The main defense against malware continues to be antivirus software, which uses a combination of signatures and heuristic rules to detect malware infections.

But where do the signatures come from?

Security companies collect and inspect new malware samples to identify new ones that are interesting enough for thorough analysis.

Expert analysts use a variety of tools to reverse engineer and understand a suspected binary.
Dynamic analysis involves execution of a suspected binary or executable to learn about its possibly malicious behavior. Generally, dynamic analysis looks for suspicious behavior with regards to the following:
Actions on the machine where it is running, e.g., buffer overflows, file changes;
Network traffic, e.g., communications with C&C (communications and control) servers;
Attempts to self-replicate
Dynamic analysis can be complicated when malware creators design malware to change its behavior if it detects the presence of a virtual machine.

Clearly, execution should be done in a restricted environment like a sandbox to protect the network and other machines.

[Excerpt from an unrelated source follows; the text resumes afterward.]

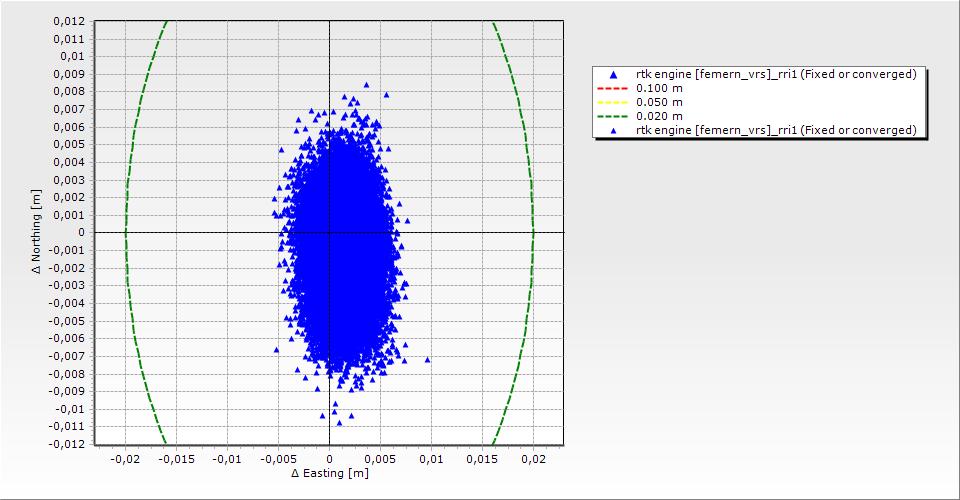Screen dimensions: 960x500
Task: Click the rightmost outlier blue triangle data point
Action: click(x=427, y=359)
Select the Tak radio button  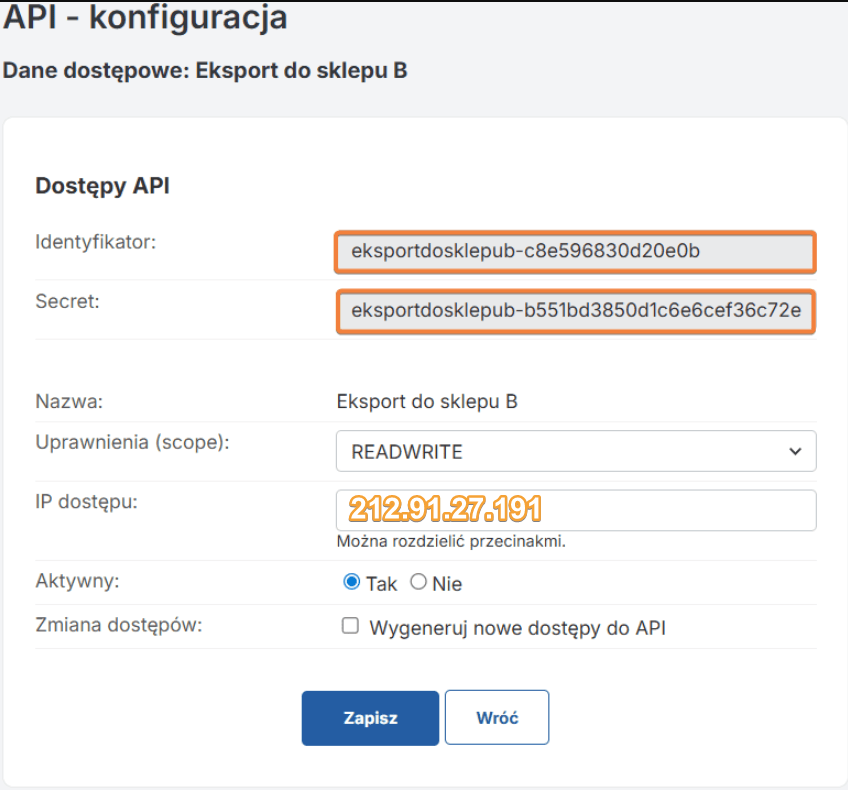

There are obvious costs in computing resources and execution time. Thus, it is not feasible to carry out dynamic analysis for every suspected binary. In addition, a high level of technical expertise is needed to understand the results of dynamic analysis. Dynamic analysis, as well as static analysis, is much like detective work.
Please address the following:
Summarize static analysis attempts to learn from a suspected binary.
What are the limitations of static analysis, or in other words, why is dynamic analysis needed?
Give an example of program behavior that can be learned only through dynamic analysis and not static analysis.
Summarize the risks of dynamic analysis.
Give an example of an included package in Cuckoo Sandbox?